Wie kaum ein anderer Ort wurde Andernach und seine Entwicklung durch die Landschaft geprägt, in der die Stadt entstand. "Andernach gehört seiner Lage, seinem Alter und seiner wechselreichen großen Geschichte nach zu den markantesten kreisangehörigen Städten des Landes Rheinland-Pfalz. Die Stadt liegt am Nordwestende des Neuwieder Beckens, eines uralten Siedlungsraumes und einer wichtigen Übergangsstelle über den Strom in ostwestlicher Richtung. Gleich unterhalb der Stadt treten die Schiefergebirge wieder hart an den Strom heran, auf der Andernacher Seite der Krahnenberg, der von dem 1520 von Koblenz zu Schiff kommenden Albrecht Dürer wert befunden wurde, in einer Skizze festgehalten zu werden, auf der anderen Seite des Engwetter. Krahnenberg und Engwetter bilden hier einen der wichtigsten Rheinpässe, die \'Andernacher Pforte\' oder das \'Andernacher Loch\'. Dieser Lage verdankt Andernach seine strategische und wirtschaftliche Bedeutung in der vorrömischen, römischen und mittelalterlichen Zeit. Mit Koblenz kontrollierte Andernach die Rheinübergänge innerhalb des Neuwieder Beckens und konnte vermöge seiner Lage am Engpaß jeden Verkehr stromauf- und stromabwärts sperren. Zugleich war es der natürliche Umschlagplatz für die Erzeugnisse des fruchtbaren Maifeldes und der Vordereifel, da an der tiefsten Stelle am Rheinufer, die von Trier über Lützerath führende uralte Straße mündete, die hier auf die Rheintalsperre stieß."
Als Antvnnacvm war der Name der heutigen Stadt bereits Ende des 3. Jahrhunderts bekannt, wie ein in Belgien entdeckter römischer Meilenstein und ein römisches Straßenverzeichnis mit Orts- und Entfernungsangaben beweisen.
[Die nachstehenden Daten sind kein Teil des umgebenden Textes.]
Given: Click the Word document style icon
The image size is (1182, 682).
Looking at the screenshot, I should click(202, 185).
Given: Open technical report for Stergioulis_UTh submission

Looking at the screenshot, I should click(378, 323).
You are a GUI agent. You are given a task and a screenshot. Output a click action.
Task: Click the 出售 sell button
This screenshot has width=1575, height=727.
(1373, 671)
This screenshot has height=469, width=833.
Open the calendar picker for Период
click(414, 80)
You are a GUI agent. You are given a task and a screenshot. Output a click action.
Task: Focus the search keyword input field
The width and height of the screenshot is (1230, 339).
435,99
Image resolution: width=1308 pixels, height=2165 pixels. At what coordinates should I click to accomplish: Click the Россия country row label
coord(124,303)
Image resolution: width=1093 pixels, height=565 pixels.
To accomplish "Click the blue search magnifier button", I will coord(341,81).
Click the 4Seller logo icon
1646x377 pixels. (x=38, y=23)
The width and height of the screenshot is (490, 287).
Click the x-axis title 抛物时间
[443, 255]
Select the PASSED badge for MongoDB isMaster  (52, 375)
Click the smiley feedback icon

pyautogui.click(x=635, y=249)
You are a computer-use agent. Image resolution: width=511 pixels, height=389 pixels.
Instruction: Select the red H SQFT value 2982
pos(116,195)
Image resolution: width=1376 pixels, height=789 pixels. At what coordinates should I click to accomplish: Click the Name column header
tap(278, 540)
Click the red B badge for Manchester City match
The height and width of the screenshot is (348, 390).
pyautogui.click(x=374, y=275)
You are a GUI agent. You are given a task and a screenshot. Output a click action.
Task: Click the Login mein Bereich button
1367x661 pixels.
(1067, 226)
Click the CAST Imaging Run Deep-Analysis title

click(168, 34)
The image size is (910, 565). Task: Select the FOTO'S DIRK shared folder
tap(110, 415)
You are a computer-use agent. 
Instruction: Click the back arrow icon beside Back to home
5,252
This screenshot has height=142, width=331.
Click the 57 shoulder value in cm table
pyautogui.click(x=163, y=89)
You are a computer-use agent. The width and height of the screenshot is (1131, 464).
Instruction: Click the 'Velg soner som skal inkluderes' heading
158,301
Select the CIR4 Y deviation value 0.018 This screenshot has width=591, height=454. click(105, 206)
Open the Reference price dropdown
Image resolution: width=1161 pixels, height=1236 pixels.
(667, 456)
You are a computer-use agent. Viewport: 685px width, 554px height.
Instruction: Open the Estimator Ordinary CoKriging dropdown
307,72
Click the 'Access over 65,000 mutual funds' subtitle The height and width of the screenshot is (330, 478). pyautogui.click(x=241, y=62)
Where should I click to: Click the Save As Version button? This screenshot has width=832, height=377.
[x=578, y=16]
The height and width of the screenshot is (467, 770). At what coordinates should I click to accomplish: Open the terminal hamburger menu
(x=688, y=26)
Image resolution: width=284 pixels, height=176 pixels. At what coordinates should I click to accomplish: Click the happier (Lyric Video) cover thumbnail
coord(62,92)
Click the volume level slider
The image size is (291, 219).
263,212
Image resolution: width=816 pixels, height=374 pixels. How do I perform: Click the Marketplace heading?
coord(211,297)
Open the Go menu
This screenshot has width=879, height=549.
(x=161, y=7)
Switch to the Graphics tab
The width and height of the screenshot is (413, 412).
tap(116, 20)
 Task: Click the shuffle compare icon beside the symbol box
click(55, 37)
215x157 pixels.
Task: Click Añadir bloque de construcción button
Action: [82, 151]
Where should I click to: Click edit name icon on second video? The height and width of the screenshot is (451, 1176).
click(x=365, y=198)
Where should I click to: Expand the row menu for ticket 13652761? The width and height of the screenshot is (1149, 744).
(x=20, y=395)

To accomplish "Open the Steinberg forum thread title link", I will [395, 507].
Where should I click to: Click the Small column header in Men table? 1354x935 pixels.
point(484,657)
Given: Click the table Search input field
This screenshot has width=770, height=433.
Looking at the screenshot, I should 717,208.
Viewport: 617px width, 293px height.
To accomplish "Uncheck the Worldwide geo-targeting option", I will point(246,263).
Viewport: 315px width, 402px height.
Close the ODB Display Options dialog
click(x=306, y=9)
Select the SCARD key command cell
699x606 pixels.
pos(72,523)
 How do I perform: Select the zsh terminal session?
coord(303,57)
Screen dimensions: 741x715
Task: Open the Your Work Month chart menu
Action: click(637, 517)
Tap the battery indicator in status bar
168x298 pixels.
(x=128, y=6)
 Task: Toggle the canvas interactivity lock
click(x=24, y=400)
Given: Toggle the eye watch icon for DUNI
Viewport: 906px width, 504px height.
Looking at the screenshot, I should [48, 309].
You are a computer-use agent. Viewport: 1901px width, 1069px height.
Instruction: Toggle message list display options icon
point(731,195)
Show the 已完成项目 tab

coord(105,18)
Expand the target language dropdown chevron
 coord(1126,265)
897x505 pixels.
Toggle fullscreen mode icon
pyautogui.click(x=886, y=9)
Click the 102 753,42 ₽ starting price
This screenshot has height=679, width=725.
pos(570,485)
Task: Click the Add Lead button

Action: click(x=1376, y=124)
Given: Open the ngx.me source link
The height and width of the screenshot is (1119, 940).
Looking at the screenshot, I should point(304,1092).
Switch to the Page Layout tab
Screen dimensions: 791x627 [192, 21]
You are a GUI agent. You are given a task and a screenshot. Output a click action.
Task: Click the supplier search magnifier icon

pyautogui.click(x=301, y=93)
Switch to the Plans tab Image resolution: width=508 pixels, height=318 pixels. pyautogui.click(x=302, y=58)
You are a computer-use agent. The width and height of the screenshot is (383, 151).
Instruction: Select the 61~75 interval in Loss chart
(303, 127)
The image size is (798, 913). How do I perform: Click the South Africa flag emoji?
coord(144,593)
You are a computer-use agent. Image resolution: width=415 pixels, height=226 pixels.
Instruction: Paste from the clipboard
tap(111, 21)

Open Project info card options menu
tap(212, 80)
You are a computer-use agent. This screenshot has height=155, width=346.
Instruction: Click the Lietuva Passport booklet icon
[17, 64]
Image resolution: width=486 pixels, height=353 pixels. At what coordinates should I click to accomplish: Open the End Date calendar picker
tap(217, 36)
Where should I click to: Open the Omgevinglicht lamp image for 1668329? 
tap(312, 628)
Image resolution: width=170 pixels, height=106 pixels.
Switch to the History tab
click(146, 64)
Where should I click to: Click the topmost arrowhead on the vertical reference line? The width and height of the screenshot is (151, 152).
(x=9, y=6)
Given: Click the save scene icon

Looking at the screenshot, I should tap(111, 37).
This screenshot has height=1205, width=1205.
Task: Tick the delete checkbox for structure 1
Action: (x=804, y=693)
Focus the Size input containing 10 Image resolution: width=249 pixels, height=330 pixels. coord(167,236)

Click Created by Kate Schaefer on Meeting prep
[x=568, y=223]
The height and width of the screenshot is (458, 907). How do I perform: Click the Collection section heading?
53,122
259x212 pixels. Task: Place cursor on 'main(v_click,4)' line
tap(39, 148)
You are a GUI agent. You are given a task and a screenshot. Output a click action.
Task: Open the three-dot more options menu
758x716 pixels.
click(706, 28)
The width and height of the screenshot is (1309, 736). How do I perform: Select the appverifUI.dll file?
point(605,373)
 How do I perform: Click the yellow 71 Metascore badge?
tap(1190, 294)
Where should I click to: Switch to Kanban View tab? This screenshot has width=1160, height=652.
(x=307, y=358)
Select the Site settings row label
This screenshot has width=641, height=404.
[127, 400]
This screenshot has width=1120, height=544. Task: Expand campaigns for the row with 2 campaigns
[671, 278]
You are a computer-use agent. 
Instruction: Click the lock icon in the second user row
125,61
Der Name der Siedlung ist allerdings ungefähr 300 Jahre älter und keltischen Ursprungs. In das Scheinwerferlicht der Geschichte rückte Andernach allerdings erst durch den militärischen Vorstoß der Römer an den Rhein etwa 50 v. Chr. Rund 500 Jahre war der Ort ein Teil des römischen Imperiums und erlangte besonders in dieser Zeit als Hafen und Umschlagplatz für den Im- und Export eine nicht geringe Bedeutung. Um 460/70 begann die Herrschaft der Franken im Gebiet des nördlichen Mittelrhein. "Die Stadt wurde villa regia, also Residenz, in der die Herrscher gerne weilten, wie uns Venantius Fortunatus in seinem Gedicht \'De navigio suo\' berichtet. Nachdem Andernach rund 700 Jahre zum Krongut gehörte schenkte Kaiser Friedrich I. Barbarossa den aufstrebenden Königshof am 1. August 1167 dem Erzbischof von Köln, Rainald von Dassel. "Beim Erzstift Köln blieb Andernach von 1167 bis zum Ende des alten Reiches, also etwas mehr als wieder 700 Jahre. Es ist die Epoche aus der die alten und markanten Bauten des alten Andernach stammen, die noch heute Zeugnis geben von Bedeutung und Wohlstand dieser Stadt als Eckstein - als lapis angularis - des Erzstiftes Köln, wie Andernach in einer Urkunde Erzbischof Wikbolds aus dem Jahre 1300 bezeichnet wird."
Nachdem Andernach im Wechselspiel der Geschichte bis ins 18. Jahrhundert "fast auf den Stand eines kleinen Ackerstädtchens" abgefallen war, kamen 1794 die Franzosen und Andernach wurde Sitz einer Mairie. Im Jahre 1815 fiel die Stadt schließlich unter preußische Herrschaft und wurde "Landstadt im Kreise Mayen". "Trotz aller Nöte der Zeit nach 1815 regte sich bald wieder die Kraft der Bürger. Die den Verkehr hindernden Tore und Mauern wurden zum Teil niedergerissen. Langsam stieg die Einwohnerzahl, machte der Handel infolge der günstigen Verkehrslage am Rhein Fortschritte. Andernach wurde wieder bevorzugter Umschlagplatz für die landwirtschaftlichen und industriellen Erzeugnisse der Vordereifel, wieder ein Tor der Eifel. ... Die beiden Weltkriege konnten diesen Fortschritt wohl verzögern, aber nicht dauernd unterbinden."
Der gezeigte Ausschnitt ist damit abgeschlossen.